20 June 2011

British Library Encloses the Public Domain

There's considerable excitement about an announcement from the British Library and Google detailing a wonderful gift to the world:

The British Library and Google today announced a partnership to digitise 250,000 out-of-copyright books from the Library’s collections. Opening up access to one of the greatest collections of books in the world, this demonstrates the Library’s commitment, as stated in its 2020 Vision, to increase access to anyone who wants to do research.

Selected by the British Library and digitised by Google, both organisations will work in partnership over the coming years to deliver this content free through Google Books (http://books.google.co.uk) and the British Library’s website (www.bl.uk). Google will cover all digitisation costs.

Isn't that just swell? Vast quantities of fascinating books in the public domain are being made "available to all", as the press release trumpets:

This project will digitise a huge range of printed books, pamphlets and periodicals dated 1700 to 1870, the period that saw the French and Industrial Revolutions, The Battle of Trafalgar and the Crimean War, the invention of rail travel and of the telegraph, the beginning of UK income tax, and the end of slavery. It will include material in a variety of major European languages, and will focus on books that are not yet freely available in digital form online.

Freely available, too... But, er, exactly *how* freely available?

Once digitised, these unique items will be available for full text search, download and reading through Google Books, as well as being searchable through the Library’s website and stored in perpetuity within the Library’s digital archive.

Fab, and....?

Researchers, students and other users of the Library will be able to view historical items from anywhere in the world as well as copy, share and manipulate text for non-commercial purposes.
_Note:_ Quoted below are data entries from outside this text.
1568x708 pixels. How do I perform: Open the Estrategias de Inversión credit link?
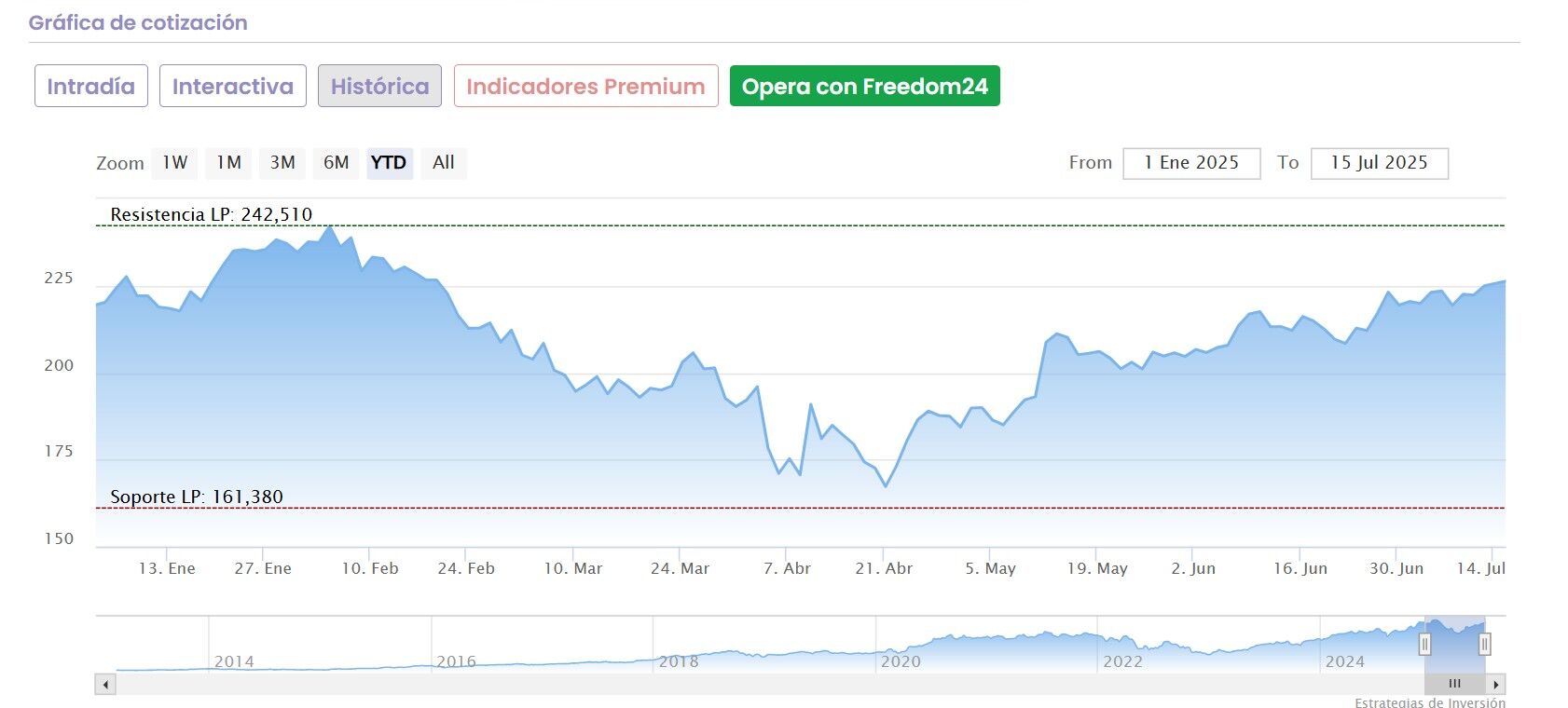(1429, 702)
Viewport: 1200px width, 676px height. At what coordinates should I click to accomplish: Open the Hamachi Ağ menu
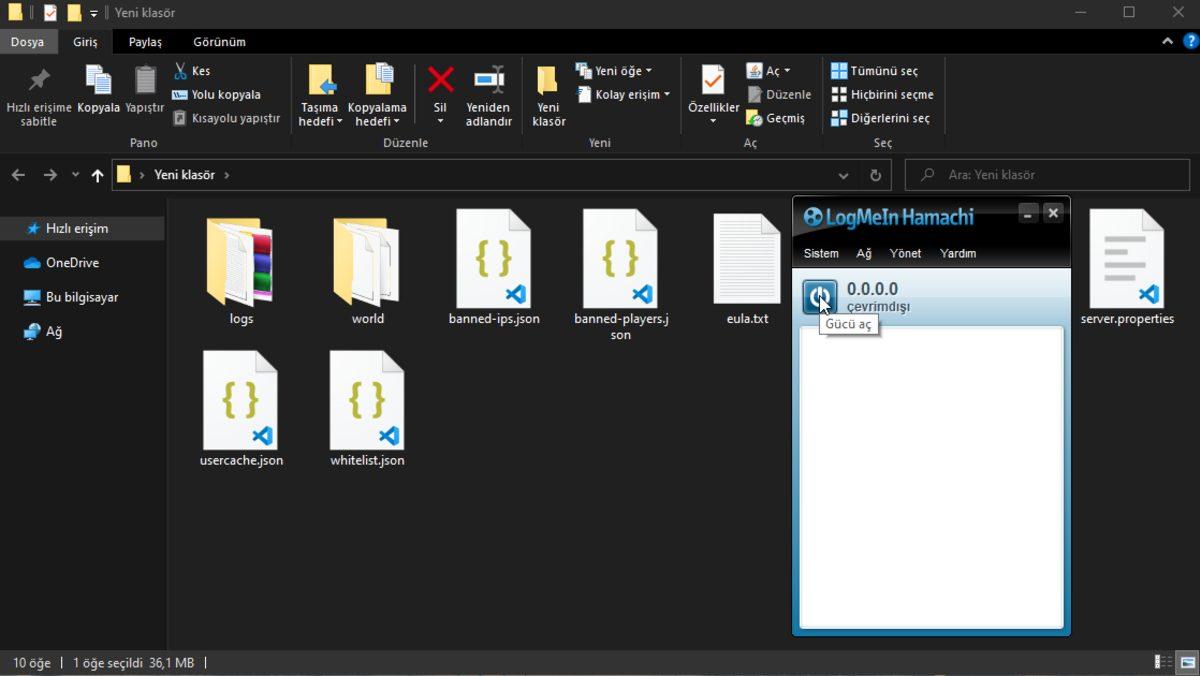tap(864, 253)
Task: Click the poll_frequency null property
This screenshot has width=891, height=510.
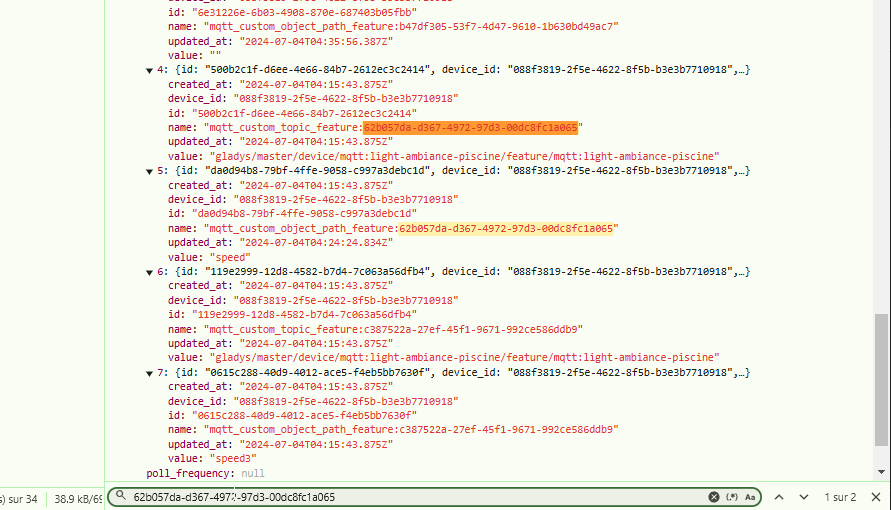Action: pyautogui.click(x=205, y=473)
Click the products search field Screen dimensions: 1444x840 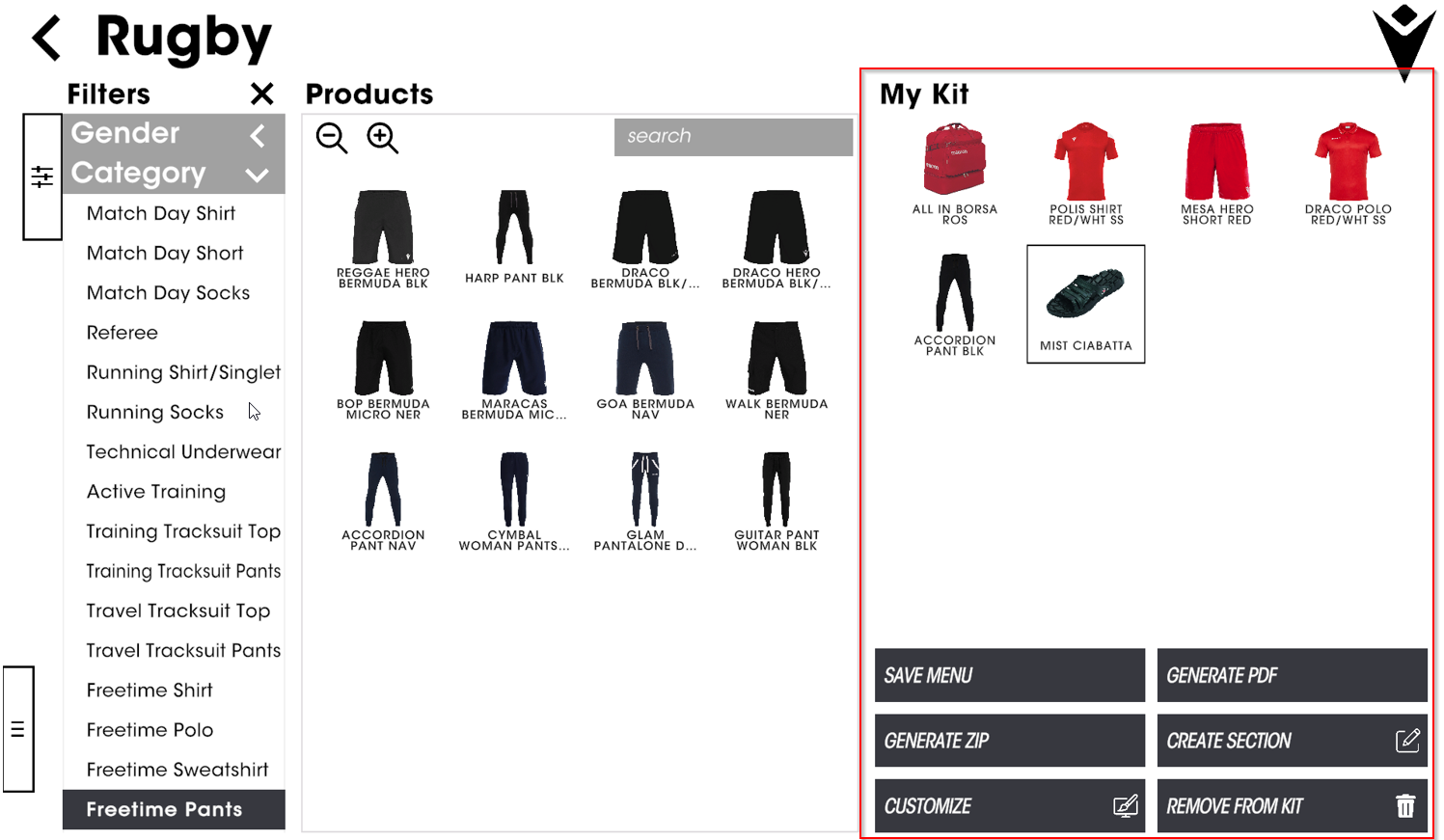coord(733,137)
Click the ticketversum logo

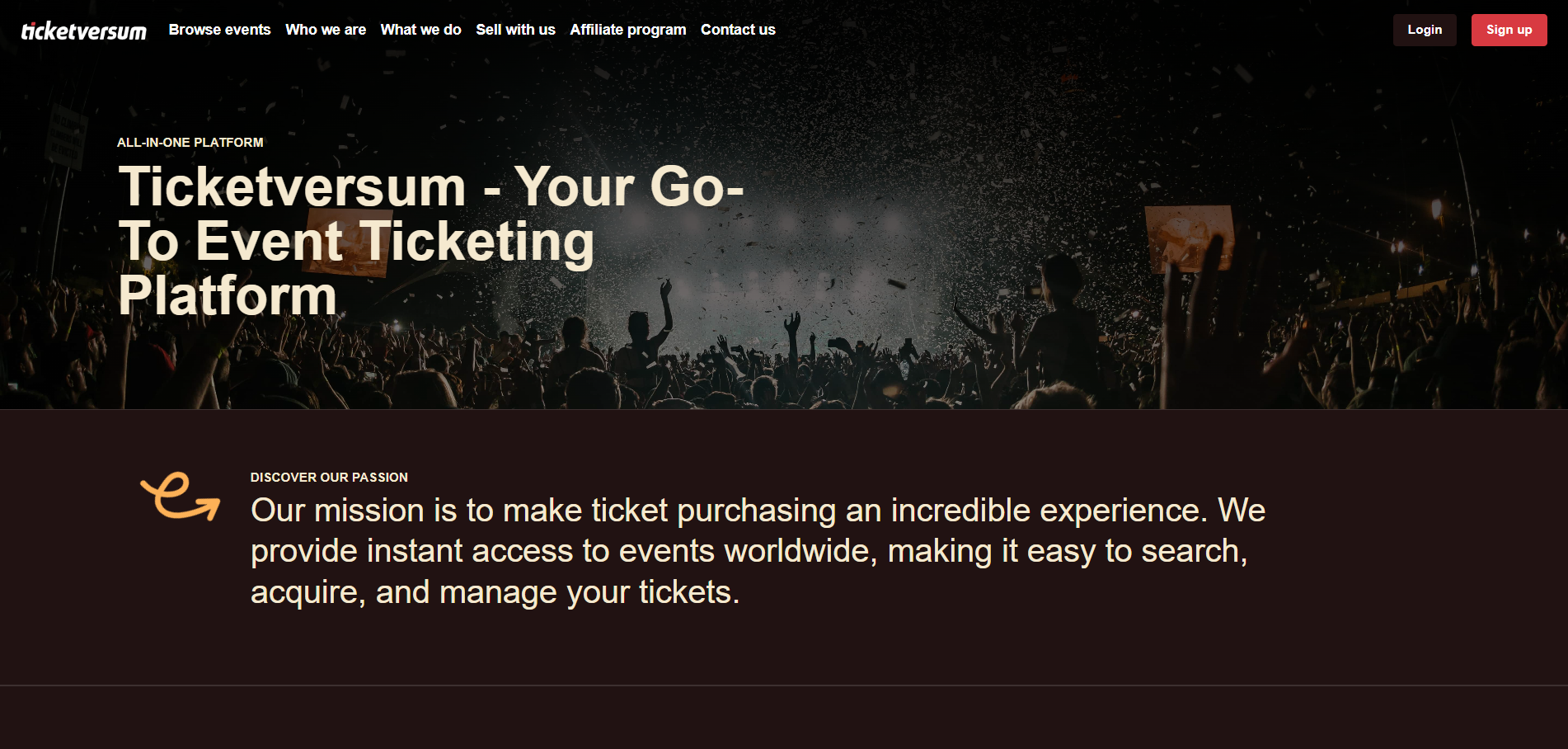83,30
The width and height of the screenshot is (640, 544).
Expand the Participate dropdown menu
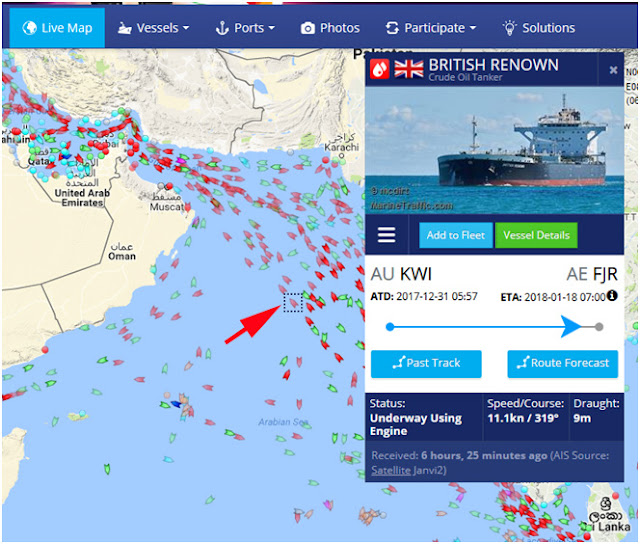(x=431, y=28)
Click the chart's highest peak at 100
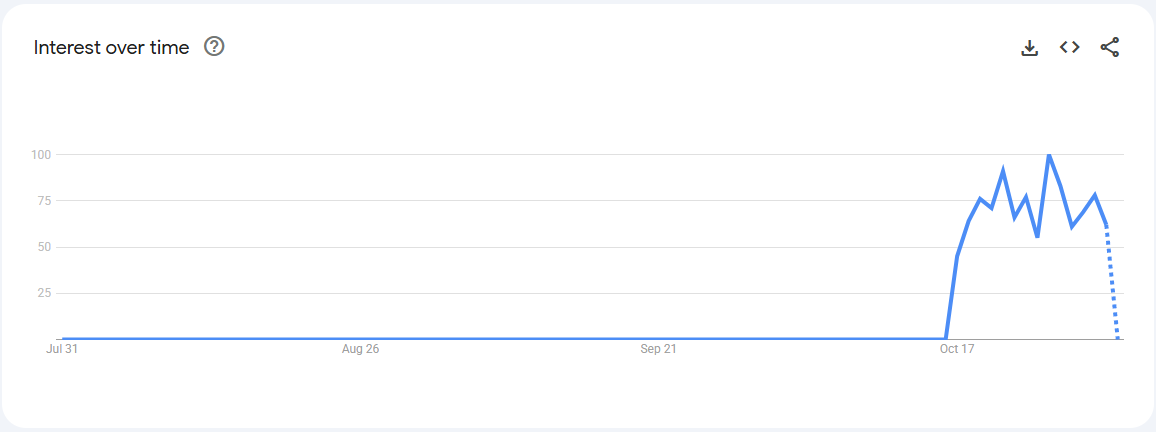The width and height of the screenshot is (1156, 432). click(x=1048, y=155)
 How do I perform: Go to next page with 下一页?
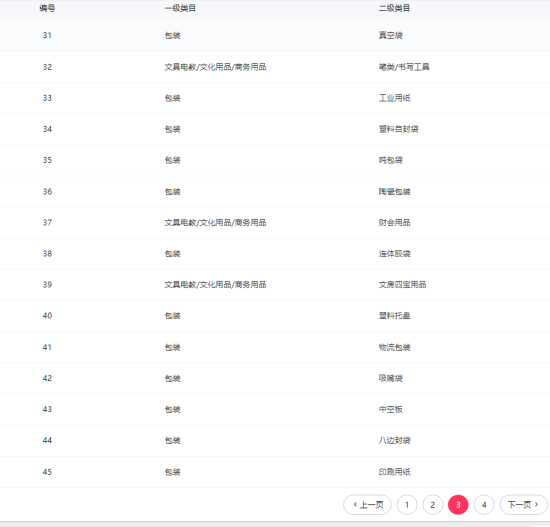(x=523, y=505)
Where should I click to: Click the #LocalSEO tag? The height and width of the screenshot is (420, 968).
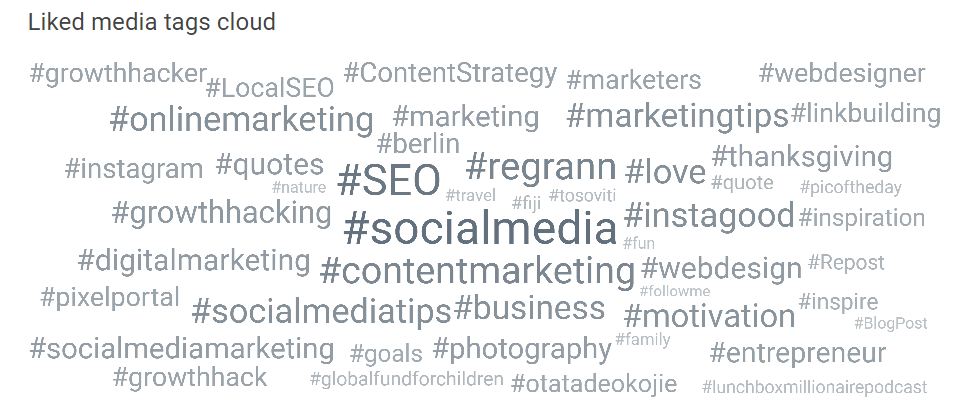270,88
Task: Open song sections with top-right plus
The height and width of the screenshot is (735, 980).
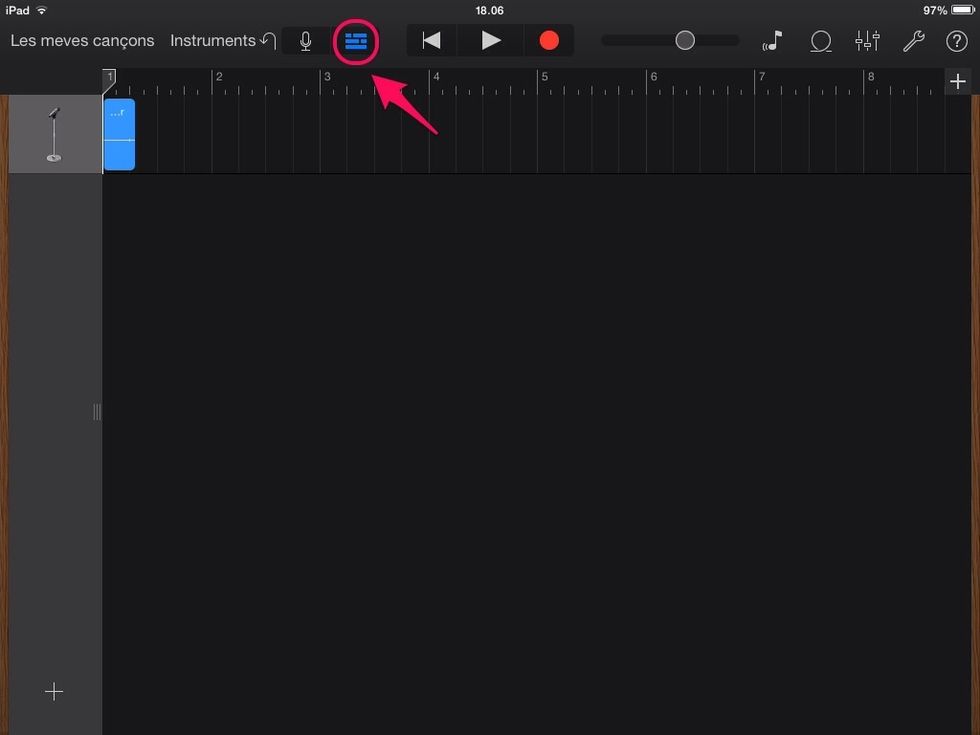Action: click(957, 82)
But hang on: these are materials that are in the public domain; public domain means that anyone can do anything with them - including commercial applications. So this condition of "non-commercial purposes" means one thing, and one thing only: although the texts themselves are public domain, the digitised texts are not (otherwise it would be impossible to impose the non-commercial clause).

In other words, far from helping to make knowledge freely accessible to all and sundry, the British Library is actually enclosing the knowledge commons that rightfully belongs to humankind as a whole, by claiming a new copyright term for the digitised versions. Call me ungrateful, but that's a gift I can do without.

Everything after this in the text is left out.